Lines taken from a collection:
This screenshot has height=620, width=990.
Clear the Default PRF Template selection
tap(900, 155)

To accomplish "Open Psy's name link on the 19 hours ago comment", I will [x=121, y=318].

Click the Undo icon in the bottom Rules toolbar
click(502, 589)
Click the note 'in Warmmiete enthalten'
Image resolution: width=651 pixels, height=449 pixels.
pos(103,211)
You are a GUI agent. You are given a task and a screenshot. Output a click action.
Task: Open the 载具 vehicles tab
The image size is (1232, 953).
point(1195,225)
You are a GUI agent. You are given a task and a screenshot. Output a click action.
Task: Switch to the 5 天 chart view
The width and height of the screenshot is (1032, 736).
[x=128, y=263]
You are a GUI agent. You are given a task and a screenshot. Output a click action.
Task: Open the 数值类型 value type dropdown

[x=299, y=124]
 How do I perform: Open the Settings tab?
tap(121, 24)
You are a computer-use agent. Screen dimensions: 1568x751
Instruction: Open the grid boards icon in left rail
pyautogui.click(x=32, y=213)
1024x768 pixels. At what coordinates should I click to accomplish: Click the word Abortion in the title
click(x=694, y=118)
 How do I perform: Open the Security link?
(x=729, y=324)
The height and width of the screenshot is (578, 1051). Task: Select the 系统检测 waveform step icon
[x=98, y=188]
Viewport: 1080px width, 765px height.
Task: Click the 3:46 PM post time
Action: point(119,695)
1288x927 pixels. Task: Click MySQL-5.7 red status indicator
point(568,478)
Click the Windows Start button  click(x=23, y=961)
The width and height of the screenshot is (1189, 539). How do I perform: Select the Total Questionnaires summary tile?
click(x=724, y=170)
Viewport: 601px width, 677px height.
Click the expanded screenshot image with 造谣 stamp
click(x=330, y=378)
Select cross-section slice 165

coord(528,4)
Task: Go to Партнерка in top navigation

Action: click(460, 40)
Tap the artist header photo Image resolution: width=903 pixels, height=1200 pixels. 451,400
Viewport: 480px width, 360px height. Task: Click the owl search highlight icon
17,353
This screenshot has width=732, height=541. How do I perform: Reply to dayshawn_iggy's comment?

§ Aim of the exercise: Update the lines above by putting "Return a click action" in place of every "Output a click action", leaving everything else the same.

§ Written response:
This screenshot has height=620, width=990.
Clear the Default PRF Template selection
tap(900, 155)

To accomplish "Open Psy's name link on the 19 hours ago comment", I will [x=121, y=318].

Click the Undo icon in the bottom Rules toolbar
click(502, 589)
Click the note 'in Warmmiete enthalten'
Image resolution: width=651 pixels, height=449 pixels.
pos(103,211)
You are a GUI agent. You are given a task and a screenshot. Return a click action.
Task: Open the 载具 vehicles tab
The image size is (1232, 953).
point(1195,225)
You are a GUI agent. You are given a task and a screenshot. Return a click action.
Task: Switch to the 5 天 chart view
The width and height of the screenshot is (1032, 736).
[x=128, y=263]
You are a GUI agent. You are given a task and a screenshot. Return a click action.
Task: Open the 数值类型 value type dropdown

[x=299, y=124]
 How do I perform: Open the Settings tab?
tap(121, 24)
You are a computer-use agent. Screen dimensions: 1568x751
Instruction: Open the grid boards icon in left rail
pyautogui.click(x=32, y=213)
1024x768 pixels. At what coordinates should I click to accomplish: Click the word Abortion in the title
click(x=694, y=118)
 How do I perform: Open the Security link?
(x=729, y=324)
The height and width of the screenshot is (578, 1051). Task: Select the 系统检测 waveform step icon
[x=98, y=188]
Viewport: 1080px width, 765px height.
Task: Click the 3:46 PM post time
Action: point(119,695)
1288x927 pixels. Task: Click MySQL-5.7 red status indicator
point(568,478)
Click the Windows Start button  click(x=23, y=961)
The width and height of the screenshot is (1189, 539). How do I perform: Select the Total Questionnaires summary tile?
click(x=724, y=170)
Viewport: 601px width, 677px height.
Click the expanded screenshot image with 造谣 stamp
click(x=330, y=378)
Select cross-section slice 165

coord(528,4)
Task: Go to Партнерка in top navigation

Action: click(460, 40)
Tap the artist header photo Image resolution: width=903 pixels, height=1200 pixels. 451,400
Viewport: 480px width, 360px height. Task: Click the owl search highlight icon
17,353
This screenshot has width=732, height=541. How do I perform: Reply to dayshawn_iggy's comment?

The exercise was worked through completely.